After our factions had formed in the morning, we were verbally assaulted by a woman with an American flag scarf in her hair (ah, the irony of the flag and misunderstood patriotism): "I don't vote for her! She only goes for the lesbians and the gays." As we were not given instruction on the correct way to respond to irate voters, we used our own judgment. Patricia, a fellow pink suit, said, and I quote, "Come on, baby. What's wrong with that? Wanna give me your phone number and I'll call you up?" She accompanied this with some kissing gestures and a coy slap on her hip. The woman huffed off to vote. And after she voted, she came back and said to us in Spanish, just so we knew she meant it: "I don't vote for her -- she's only for the fags and dykes."

Recoil.

We decided to enter into a dialogue, if you will, and she eventually said that one-on-one, she didn't have a problem with "those people." It was just that she didn't want to spend her hard-earned tax dollars supporting "that lifestyle." Besides, she said all we needed to do was "bring those gays to a good Pentecostal Church to be cured."

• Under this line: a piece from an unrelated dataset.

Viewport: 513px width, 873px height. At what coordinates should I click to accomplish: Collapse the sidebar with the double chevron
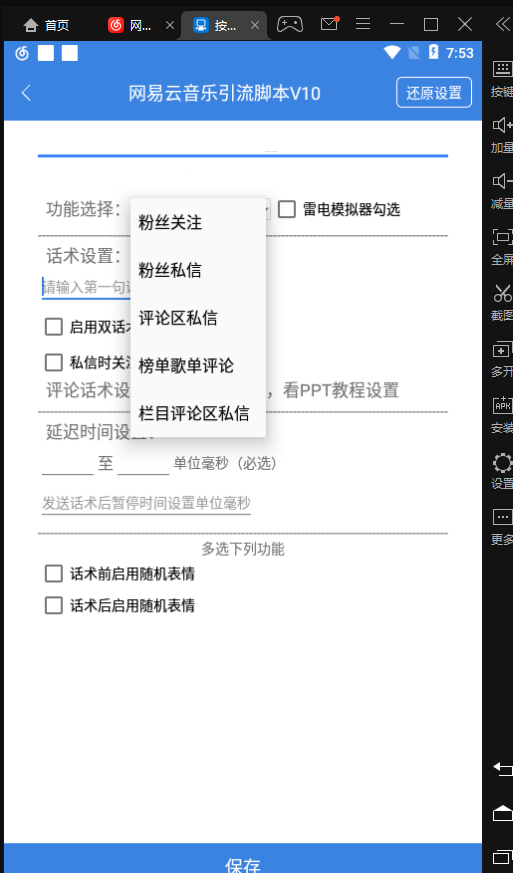coord(502,24)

We hissed at her car as she drove off. None of us claimed to be mature. We were, after all, standing outside all day in exchange for cash. Making the world a better place was really just a perk of the job.

At the end of the day, when all the votes were counted, our candidate pulled ahead, but only by eight percentage points, automatically triggering a runoff election. The referendums to allow health benefits for the domestic partners of city employees passed, and Reverend Fermin received a whopping 383 votes out of just under 13,000 cast. And next Tuesday, runoff day, I will be standing outside a voting location, proudly hoisting my six-foot-tall sign and wearing my XL t-shirt. Yes, I will be making nine dollars an hour. But I will also be earning so much more. And if the Reverend comes by, I'm ready. Patricia loaded me up with literature from her church, explaining how Jesus accepted and loved everyone. Yep, that'll be me spouting scripture. Just call me a Jew for Jesus.